Crime across the state has been up, and the bill targets people accused of violent offenses. But the question of whether the public is any safer is an open one. Those arrested aren’t necessarily guilty and one charitable bail fund reports that the case is dismissed in nearly 1 in 3 of the people they bail out.

Young said the bill provisions pander to for-profit bail bondsmen.

“[Limiting charitable bail funds] has nothing to do with public safety and everything to do with driving more poor people to the bail companies and forcing them to pay for their freedom,” Young said.

Posting bail bonds is a billion dollar industry in Texas. Threatened by a national shift away from bail, more and more states are looking at abolishing cash-bail systems. Reuters reported insurers have increased lobbying nationwide ten times, spending $17 million this year.

Charitable organizations maintain the system creates two tiers for justice.

“We operate under a two tier system, one where you're rich and you have money to post bail regardless of the crime and obtain adequate defense. If you're poor for the same exact crime, you're going to sit in jail until your court date,” said Loquita Garcia of the Texas Organizing Project.

TOP has partnered with The Bail Project to bail out 655 Texans at a cost of hundreds of thousands of dollars. In Bexar County charitable organizations have put in close to a million dollars, according to the Public Defender’s office. Eighty percent of people arrested in the county are so poor they qualify for indigent defense.
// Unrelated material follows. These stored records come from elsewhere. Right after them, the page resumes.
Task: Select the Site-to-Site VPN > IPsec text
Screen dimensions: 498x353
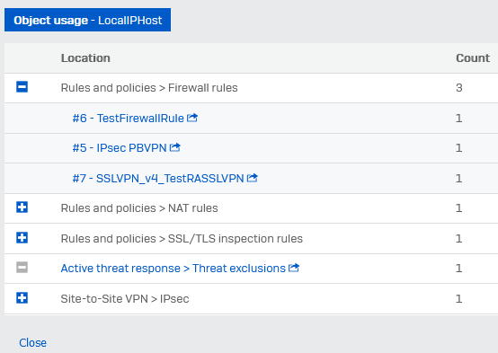Action: (x=125, y=299)
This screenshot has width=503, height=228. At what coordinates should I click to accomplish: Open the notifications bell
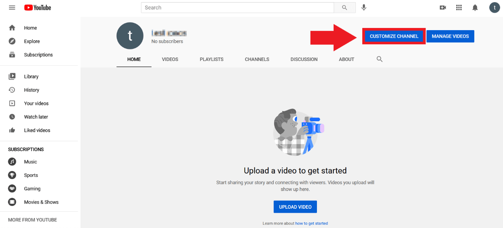(x=475, y=8)
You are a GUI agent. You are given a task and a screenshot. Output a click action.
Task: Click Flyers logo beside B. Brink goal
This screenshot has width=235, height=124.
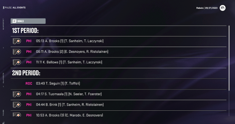17,105
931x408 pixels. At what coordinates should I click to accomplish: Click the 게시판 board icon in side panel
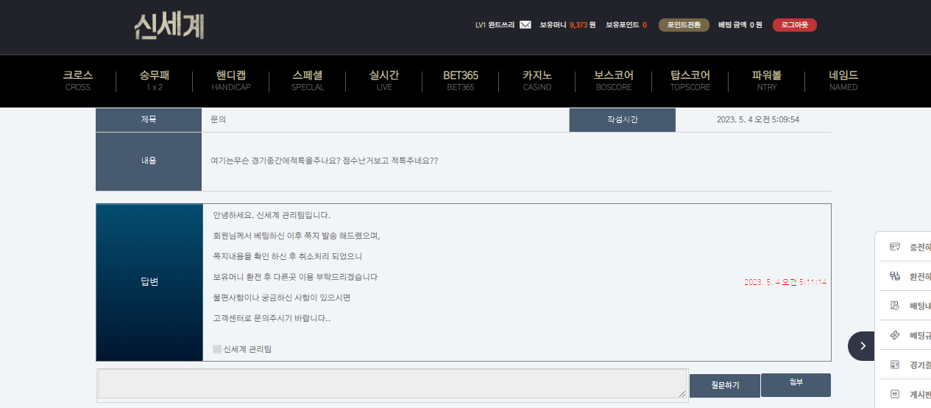895,394
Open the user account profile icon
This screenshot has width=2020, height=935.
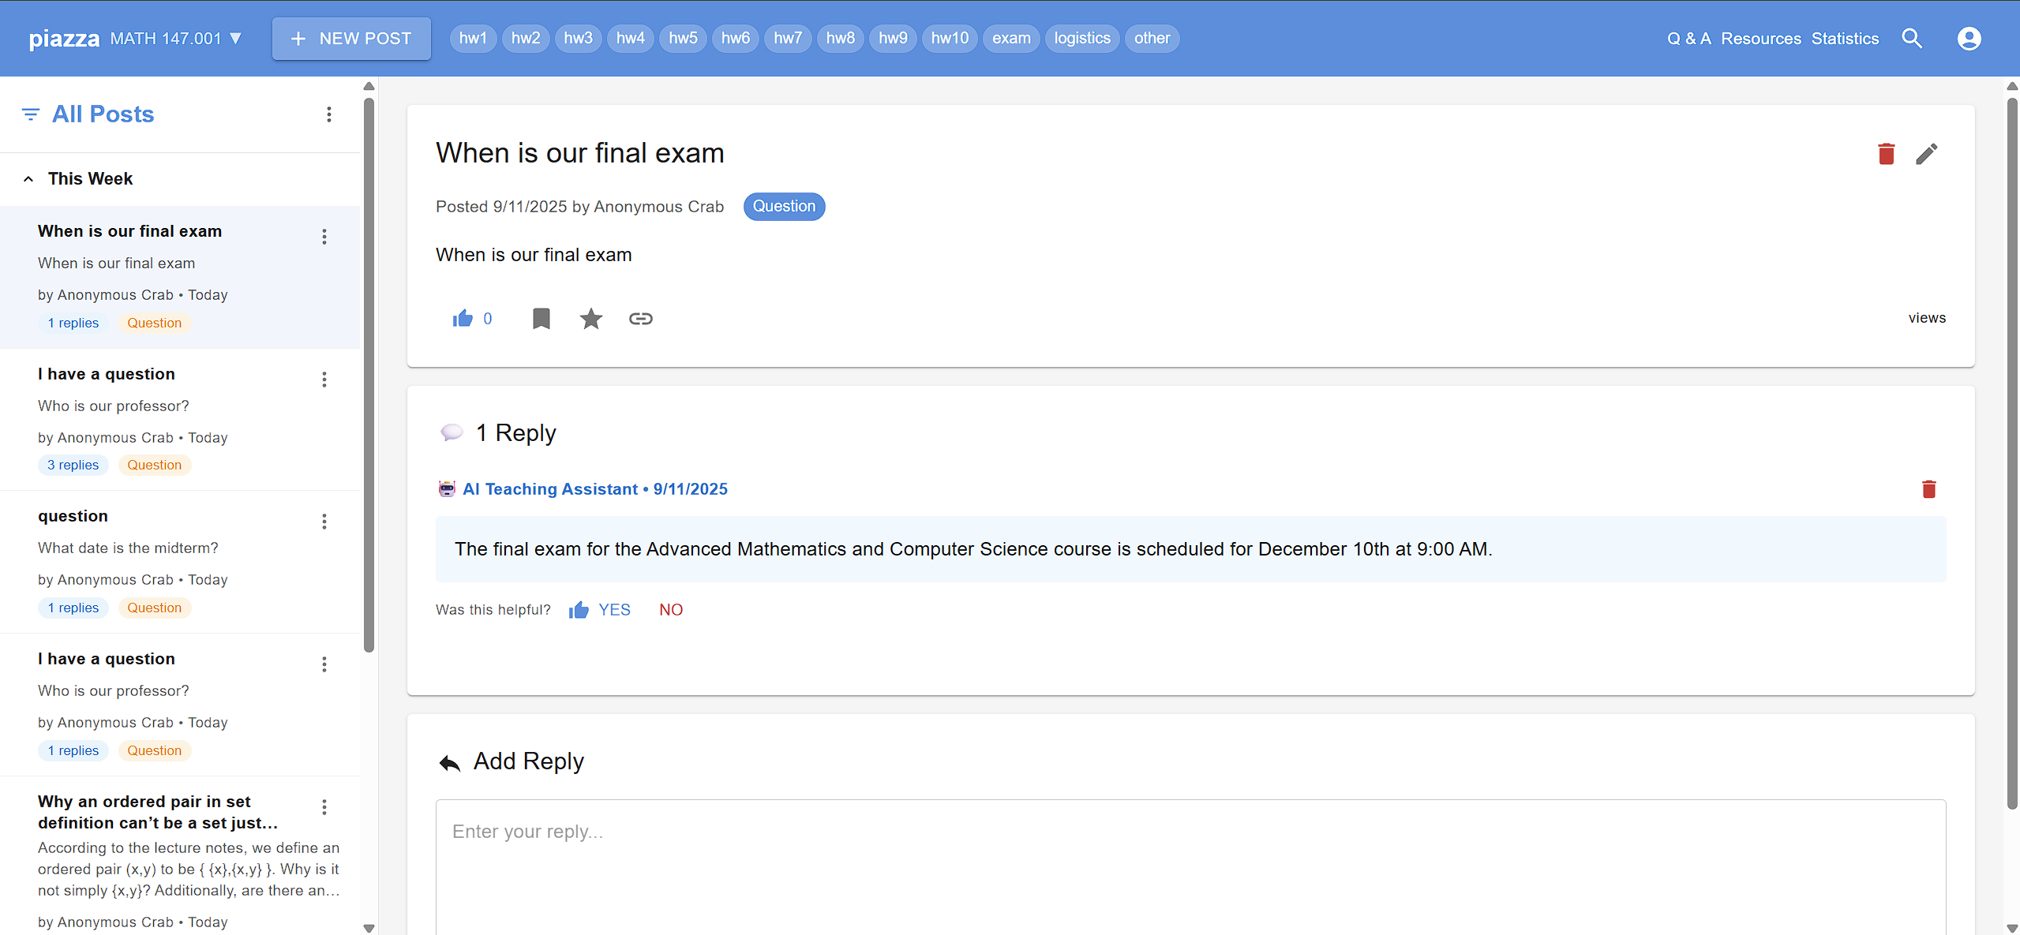point(1969,38)
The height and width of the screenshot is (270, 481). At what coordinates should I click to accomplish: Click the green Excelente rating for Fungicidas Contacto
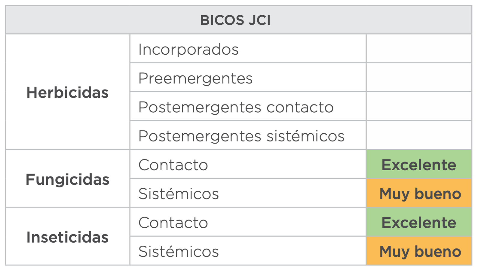click(419, 165)
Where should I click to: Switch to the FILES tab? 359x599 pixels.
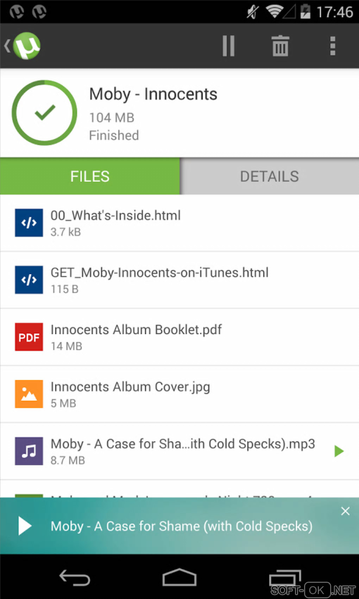(90, 176)
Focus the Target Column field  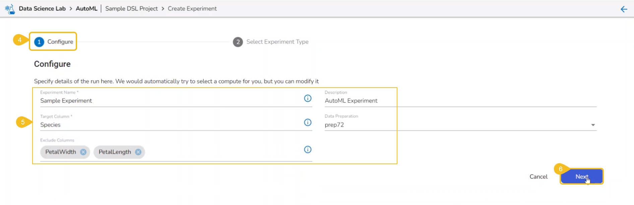point(168,125)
They argue this bill will lead to a host of systemic issues making justice harder to attain.

“It's going to force innocent people to plead guilty, exacerbate racial disparities, will expose counties to costly litigation and actually harm public safety because it is going to result in more people remaining in jail pre-trial before they've been convicted of a crime.” Twyla Carter, National Director of Policy at California-based The Bail Project.

Both the Dallas Countyand Harris County bail systems were found unconstitutional by federal courts because the poor were held while those of means could get out for identical crimes. This legislation may make those jailers’ jobs more difficult.
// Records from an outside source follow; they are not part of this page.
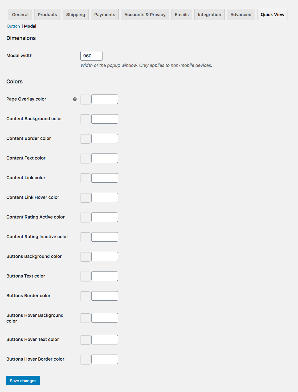Click the Content Rating Active color field
Screen dimensions: 298x392
pos(105,217)
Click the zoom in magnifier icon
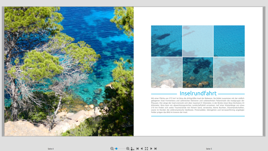268x151 pixels. 128,149
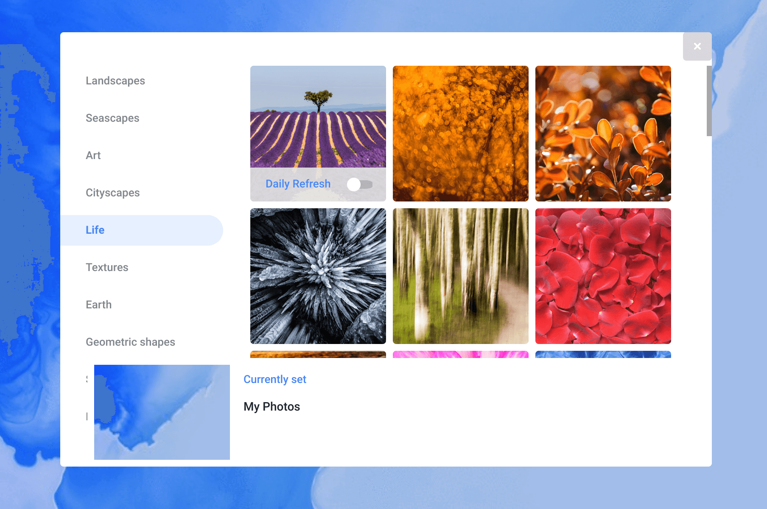
Task: Open My Photos
Action: click(x=272, y=406)
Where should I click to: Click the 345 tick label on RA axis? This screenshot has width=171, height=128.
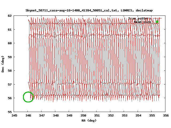[14, 115]
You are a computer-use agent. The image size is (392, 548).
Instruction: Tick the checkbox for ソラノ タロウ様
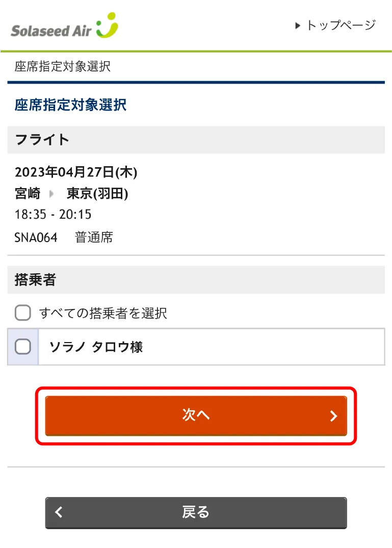[23, 347]
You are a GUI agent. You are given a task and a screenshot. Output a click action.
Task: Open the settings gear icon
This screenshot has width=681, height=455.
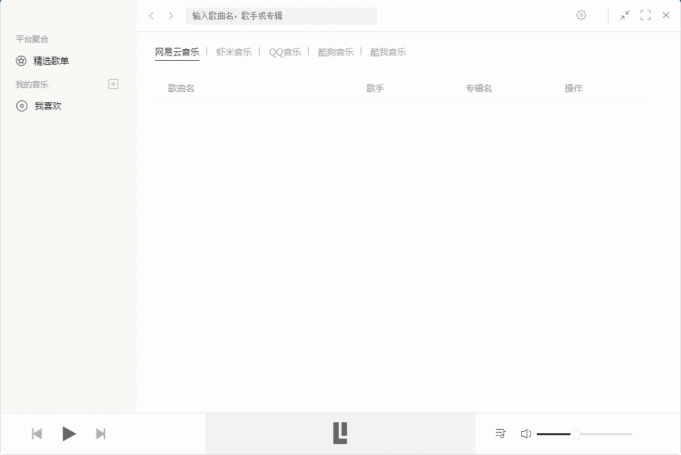581,14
“It will definitely continue to perpetuate mass incarceration of black and brown bodies. It would continue to perpetuate mass incarceration of those who are living in poverty,” said Garcia.
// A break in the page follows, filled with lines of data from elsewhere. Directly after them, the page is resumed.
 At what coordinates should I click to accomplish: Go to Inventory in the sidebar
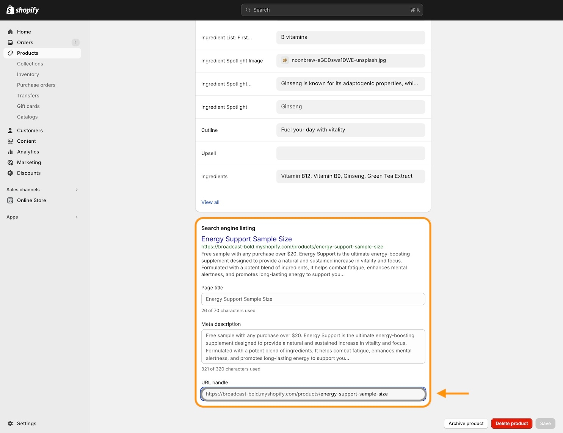28,74
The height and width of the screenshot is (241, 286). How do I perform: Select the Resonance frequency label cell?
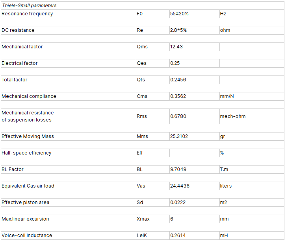pos(27,14)
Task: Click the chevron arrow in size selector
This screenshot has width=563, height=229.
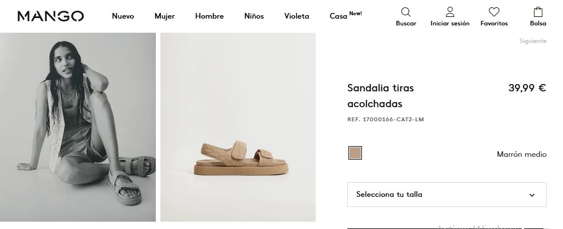Action: (x=532, y=195)
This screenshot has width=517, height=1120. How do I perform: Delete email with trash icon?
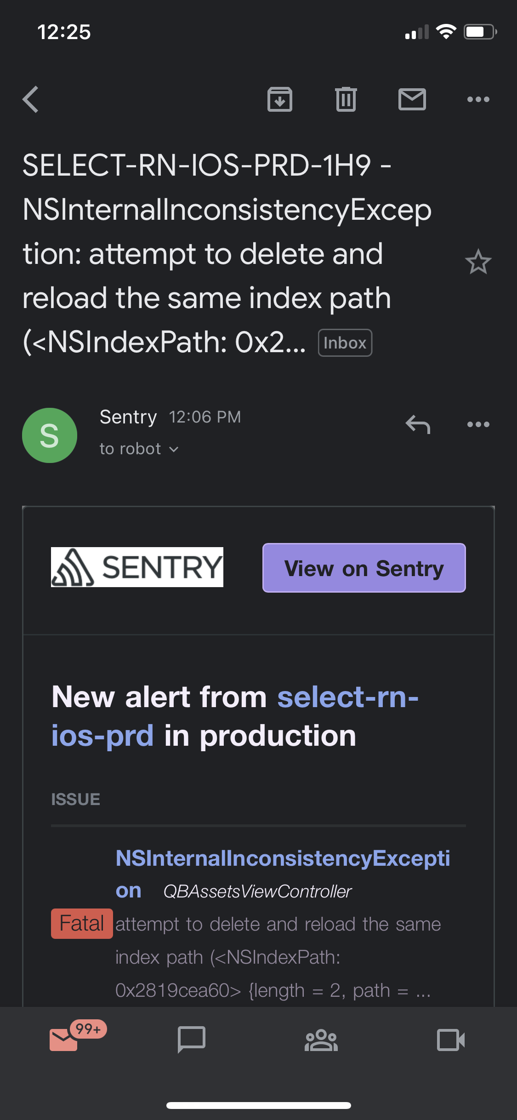[346, 99]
Concern about overcrowded and understaffed jails was voiced throughout the legislative debate around the bill. Dallas County is still facing a federal court case around its jail, and there was a failed state court lawsuit against the Sheriff from guards due to the staffing. Harris county pleaded with a federal judge over its population resulting from the pandemic. And other jails like Hidalgo have had to ship inmates to neighboring counties.

Ultimately, some of the most punitive measures towards charitable bond programs were defeated in previous versions of the bill. Now those programs are being subjected to increased scrutiny. They are required to submit data to county sheriffs on who they are bailing out, what the crime was, and if the person showed up for court, among other things. The sheriffs have wide latitude in whether the organizations can operate in each county and are empowered to issue warnings and year-long suspensions.

“I believe in Texas there are 238 jails, and 238 different sheriffs. Depending on where bail activity is happening, you could potentially have 238 different processes for even what the reporting looks like,” said Carter.

The charitable organizations feel targeted by Republican lawmakers. And there are reasons to believe that. The reporting requirements only apply to charitable bail funds, not the for-profit bail system that is responsible for most cash-bonds in the state. And Carter said the provision in the law that mandates sheriffs turn over data provided by charitable bond funds be turned over to the legislature is proof this is just the beginning.

“Senator (Joan) Huffmann made it clear she’s already tried to attack us and limit us and we are able to defeat that, but she made it clear that the data collection piece is her entryway into trying to do more.” said Carter, stating they are preparing to do it all over again in two years at the next legislature.